Oturumda, Clinton'la birlikte senatörlük yaptıkları yıllardan kalma bir dostluğu bulunan Cumhuriyetçi Parti Arizona Senatörü ve 2008 başkanlık seçimlerinde Cumhuriyetçi Parti'nin adayı John McCain ise "Sizi yeniden sağlıklı ve mücadeleci görmek harika" diyerek övgüyle başladığı sözlerine, daha sonra sert eleştirilerle devam etti.
'Başkan olsaydım sizi görevden alırdım'
İsmi 2016 başkanlık seçimlerinde Cumhuriyetçi Parti'nin başkan adayları arasında geçen senatör Rand Paul ise eleştirinin dozunu daha da artırarak, Clinton'ı güvenlik kaygılarıyla ilgili diplomatik notları okumadığı gerekçesiyle oldukça sert biçimde eleştirerek, "Eğer ben o sırada ABD Başkanı olsaydım ve sizin Büyükelçi Stevens'dan gelen notları okumadığınızı öğrenmiş olsaydım. sizi görevinizden alırdım. Bence bu affedilemez bir hata" değerlendirmesinde bulundu.
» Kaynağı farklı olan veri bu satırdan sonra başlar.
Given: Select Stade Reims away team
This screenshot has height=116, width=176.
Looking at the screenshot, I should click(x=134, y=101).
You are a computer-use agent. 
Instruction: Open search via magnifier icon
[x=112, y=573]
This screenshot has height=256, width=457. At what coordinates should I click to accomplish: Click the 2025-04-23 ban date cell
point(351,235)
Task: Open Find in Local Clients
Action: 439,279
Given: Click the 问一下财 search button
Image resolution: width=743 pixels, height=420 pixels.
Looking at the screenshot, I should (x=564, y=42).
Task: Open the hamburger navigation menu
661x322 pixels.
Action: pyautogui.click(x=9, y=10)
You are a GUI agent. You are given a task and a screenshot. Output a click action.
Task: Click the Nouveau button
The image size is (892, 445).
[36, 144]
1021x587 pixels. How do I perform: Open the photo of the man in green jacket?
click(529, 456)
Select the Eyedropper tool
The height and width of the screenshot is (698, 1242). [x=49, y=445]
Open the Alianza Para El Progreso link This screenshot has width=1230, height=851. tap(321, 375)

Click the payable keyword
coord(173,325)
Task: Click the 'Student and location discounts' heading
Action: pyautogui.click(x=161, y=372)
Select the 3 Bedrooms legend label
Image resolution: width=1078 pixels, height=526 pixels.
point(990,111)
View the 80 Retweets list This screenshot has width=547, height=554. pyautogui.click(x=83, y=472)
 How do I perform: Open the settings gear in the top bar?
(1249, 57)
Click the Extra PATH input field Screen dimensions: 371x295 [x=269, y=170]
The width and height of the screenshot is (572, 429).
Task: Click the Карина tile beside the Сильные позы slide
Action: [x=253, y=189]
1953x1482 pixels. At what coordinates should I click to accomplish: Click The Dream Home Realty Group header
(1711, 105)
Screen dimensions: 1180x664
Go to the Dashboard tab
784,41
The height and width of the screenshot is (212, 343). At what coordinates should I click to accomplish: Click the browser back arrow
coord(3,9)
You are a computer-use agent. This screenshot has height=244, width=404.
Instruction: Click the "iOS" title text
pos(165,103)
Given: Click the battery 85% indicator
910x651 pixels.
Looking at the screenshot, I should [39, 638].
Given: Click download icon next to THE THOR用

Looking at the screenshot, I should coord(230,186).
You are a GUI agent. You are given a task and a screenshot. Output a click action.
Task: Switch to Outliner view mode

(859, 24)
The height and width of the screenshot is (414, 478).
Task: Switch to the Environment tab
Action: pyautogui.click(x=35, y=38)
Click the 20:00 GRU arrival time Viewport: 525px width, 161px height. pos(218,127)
Oturumda Cumhuriyetçi senatörlerin, Bingazi'deki misyonda güvenliğin artırılmasına yönelik talepleri görüp görmediğine dair ısrarlı sorularla karşılaşan Clinton, "Bingazi ile ilgili spesifik güvenlik talepleri, bakanlıktaki güvenlik çalışanları tarafından değerlendirilir. Bu talepleri görmedim. Bana gelmediler, onları ne onayladım ne de reddettim. Bu, bağımsız soruşturma komisyonunun raporunda da yer alan tespitlerden biriydi. Bu tip talepler genelde Dışişleri Bakanı'nın önüne gelmez" diye konuştu.
'Clinton'dan veda sözleri'
Oturumun duygusal anlarından biri olarak da Clinton, adeta bir veda konuşması niteliğinde, bakanlıktaki 4 yılında 112 ülkeyi kapsayan yoğun bir seyahat programı izlediğini hatırlatarak, "Ülkemize ve geleceğimize olan inancım her zamankinden daha güçlü. Üzerinde 'Amerika Birleşik Devletleri' yazılı mavi ve beyaz renkli uçak her seferinde uzaktaki bir başkente indiğinde, dünyanın vazgeçilmez ülkesini temsil etmenin onurunu tekrar yaşıyorum. Ve şuna eminim ki sizin yardımınızla ABD'yi güvenli, güçlü ve müstesna kılmaya devam edeceğiz" ifadelerini kullandı.
Oturuma, Senato Dış İlişkiler Komitesi Başkanı John Kerry'nin Dışişleri Bakanlığı'na aday gösterilmesi nedeniyle komitenin yeni başkanı olması beklenen Demokrat Parti New Jersey Senatörü Bob Menendez başkanlık etti.